- Dataset extract -
——————————

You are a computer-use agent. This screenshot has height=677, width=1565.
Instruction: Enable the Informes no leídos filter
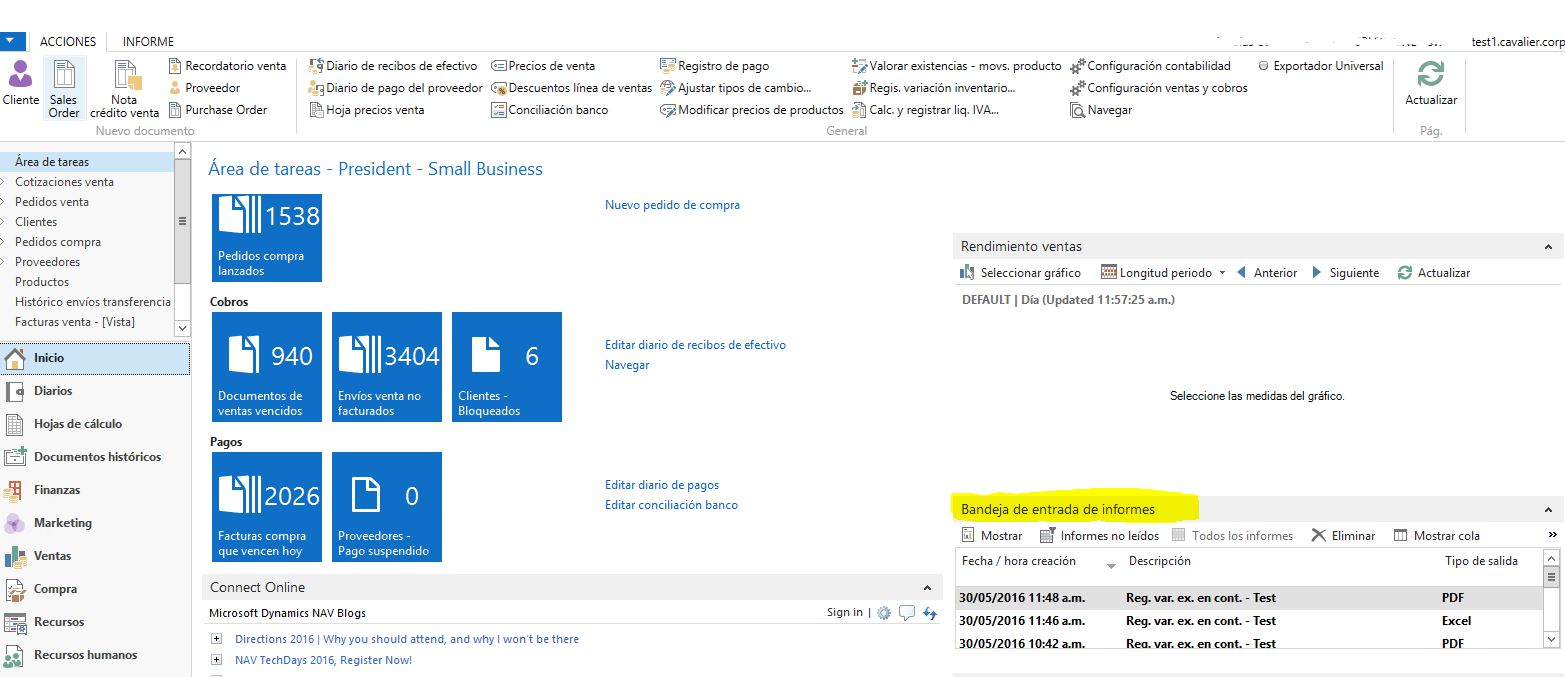tap(1103, 535)
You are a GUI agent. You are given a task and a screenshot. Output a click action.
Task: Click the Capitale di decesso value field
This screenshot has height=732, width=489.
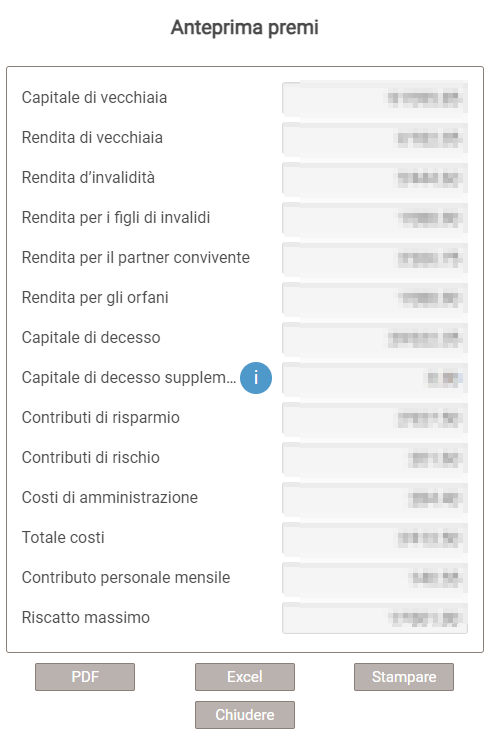pos(375,338)
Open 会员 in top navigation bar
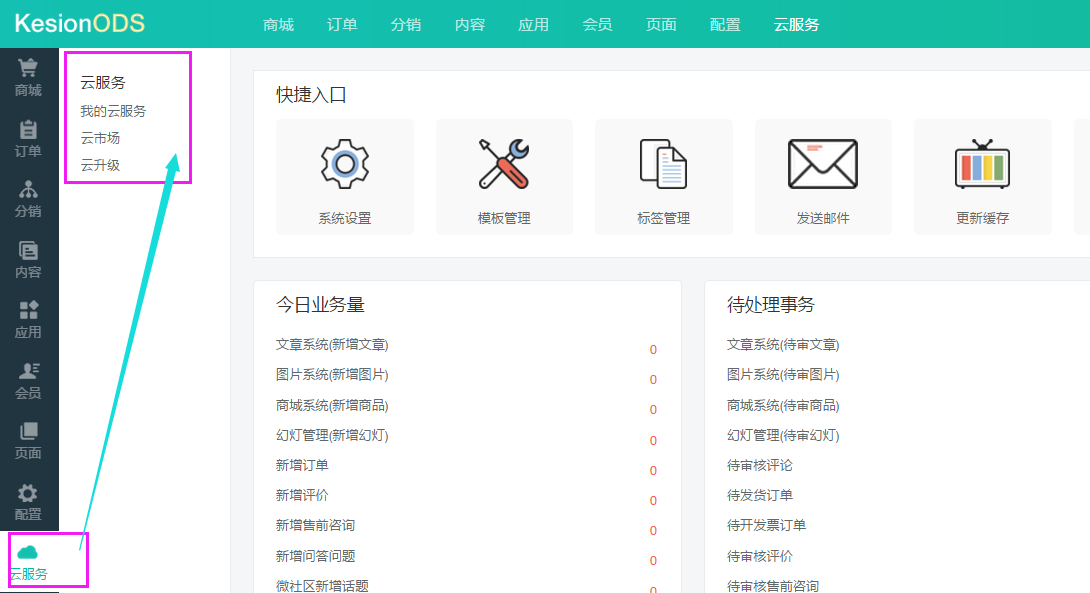Viewport: 1090px width, 593px height. [597, 24]
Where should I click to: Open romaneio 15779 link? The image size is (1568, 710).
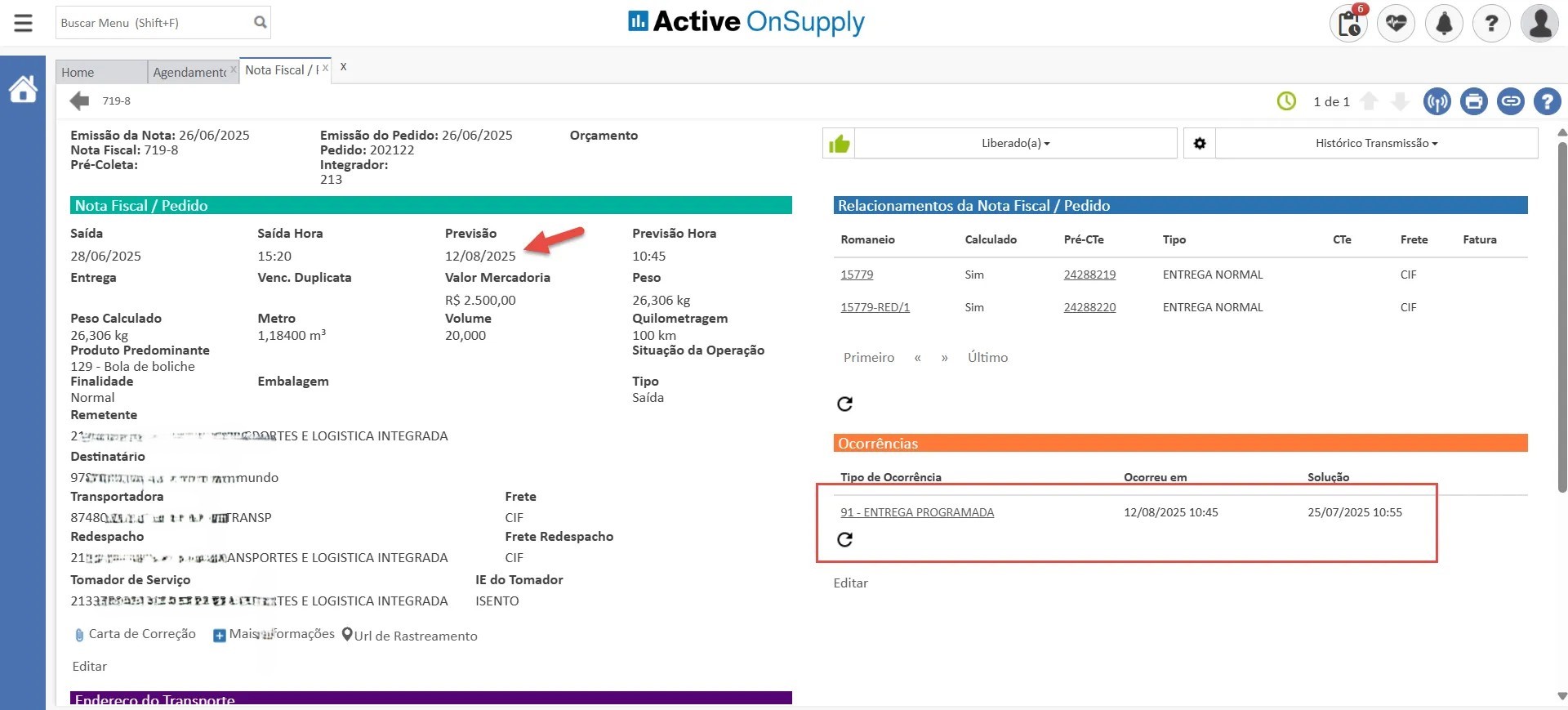click(x=857, y=275)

——————————

- Problem requirements -
Although the entries contain pictures, reproduce only the rest, exactly as written.

- Exercise output -
You are a computer-use agent. This screenshot has height=677, width=1565.
Instruction: Enable the Informes no leídos filter
tap(1103, 535)
You are a GUI agent. You are given a task and a screenshot. Output a click action.
Task: Click the Capitale di decesso value field
This screenshot has height=732, width=489.
pos(375,338)
Open 会员 in top navigation bar
Viewport: 1090px width, 593px height. [597, 24]
Where should I click to: Open romaneio 15779 link? The image size is (1568, 710).
click(x=857, y=275)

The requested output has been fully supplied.